** EXERCISE PROMPT **
The answer is to be the lines below that lie between the line holding "Open the View menu" and the line holding "Task: Open the", inclusive, transcribed exactly and free of pictures.

Top of MATERIAL PROVIDED

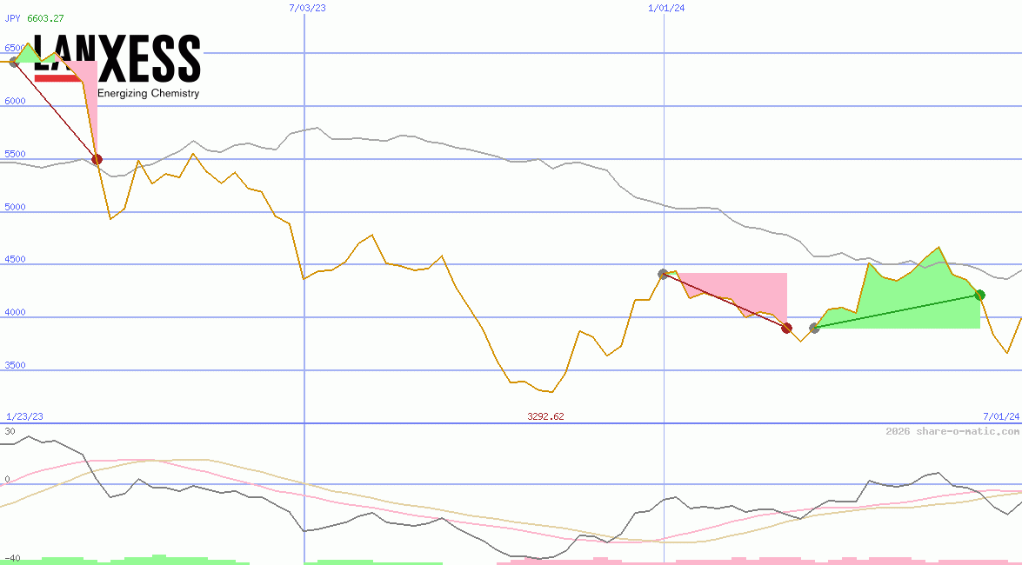Click the 3292.62 low price label
The image size is (1022, 565).
coord(544,416)
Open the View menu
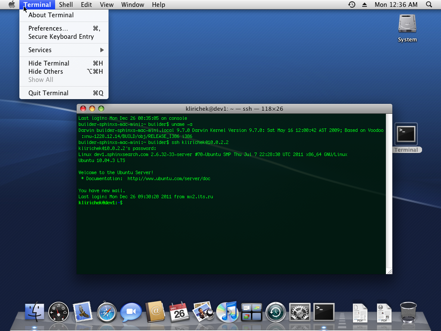The height and width of the screenshot is (331, 441). coord(106,5)
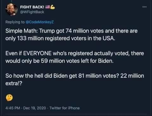Viewport: 152px width, 116px height.
Task: Click the word 'extra!?'
Action: click(x=14, y=83)
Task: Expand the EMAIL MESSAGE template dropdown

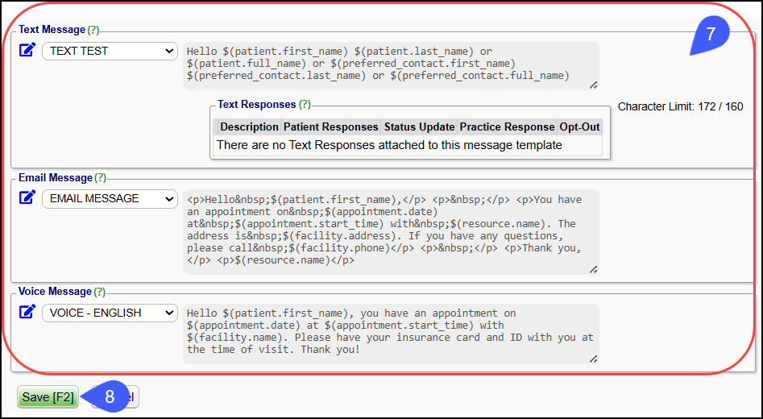Action: [110, 198]
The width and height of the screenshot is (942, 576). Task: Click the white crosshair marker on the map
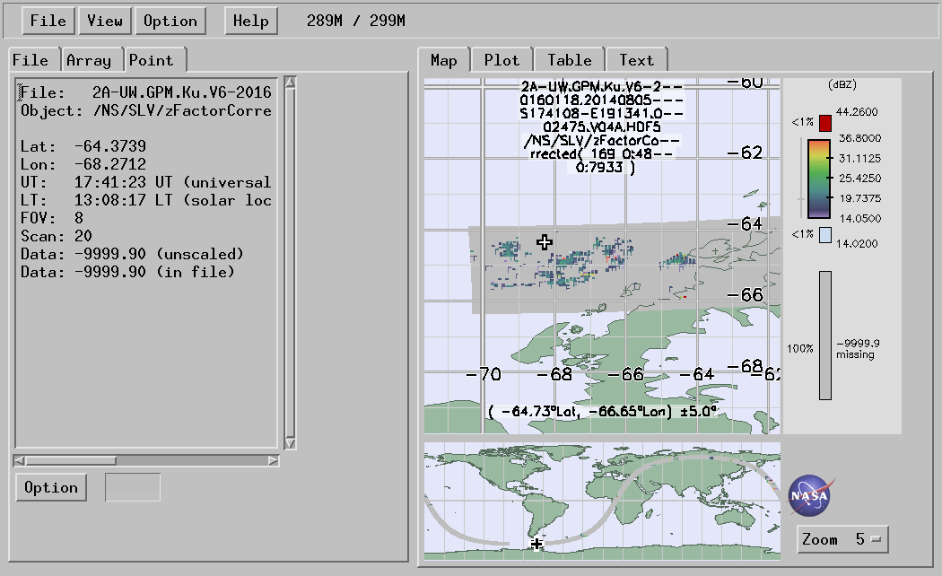tap(545, 241)
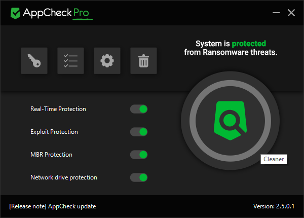Image resolution: width=304 pixels, height=218 pixels.
Task: Click the MBR Protection label
Action: click(51, 155)
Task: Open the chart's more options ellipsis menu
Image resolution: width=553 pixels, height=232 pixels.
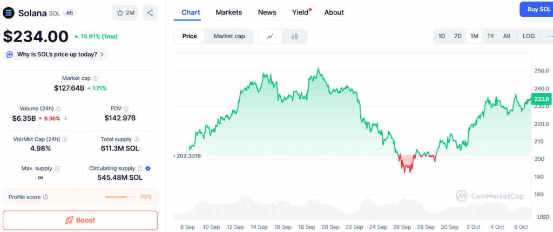Action: (x=550, y=36)
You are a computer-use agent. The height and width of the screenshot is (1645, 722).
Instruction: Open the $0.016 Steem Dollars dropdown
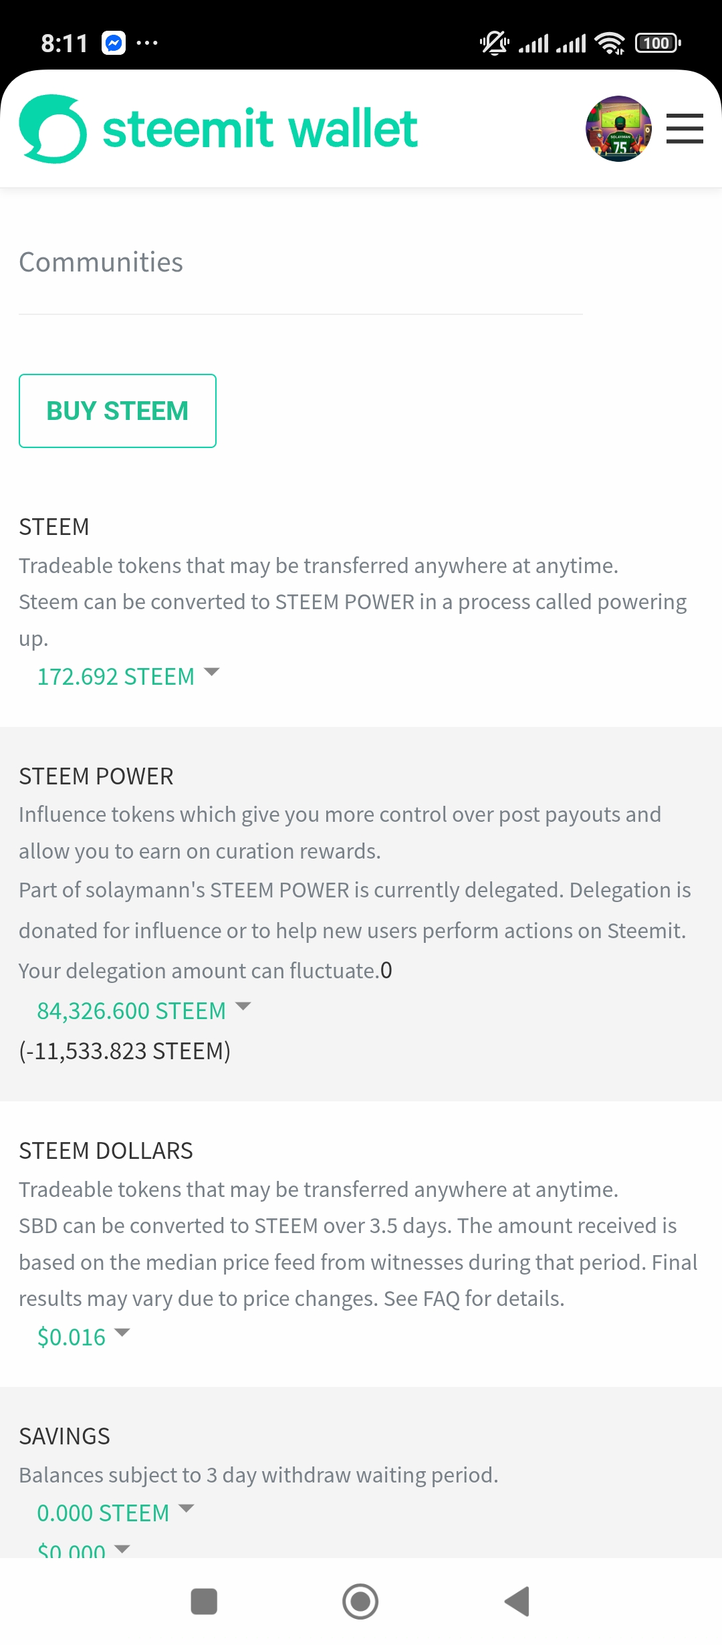[84, 1337]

Bottom of MATERIAL PROVIDED

** REPLY TO THE TASK **
Open the View menu
The height and width of the screenshot is (331, 441). coord(106,5)
Viewport: 152px width, 116px height.
Task: Click the word 'extra!?'
Action: click(x=14, y=83)
Task: Expand the EMAIL MESSAGE template dropdown

Action: [110, 198]
The width and height of the screenshot is (942, 576). Task: Click the white crosshair marker on the map
tap(545, 241)
Image resolution: width=304 pixels, height=218 pixels.
Task: Click the MBR Protection label
Action: click(51, 155)
Task: Open the chart's more options ellipsis menu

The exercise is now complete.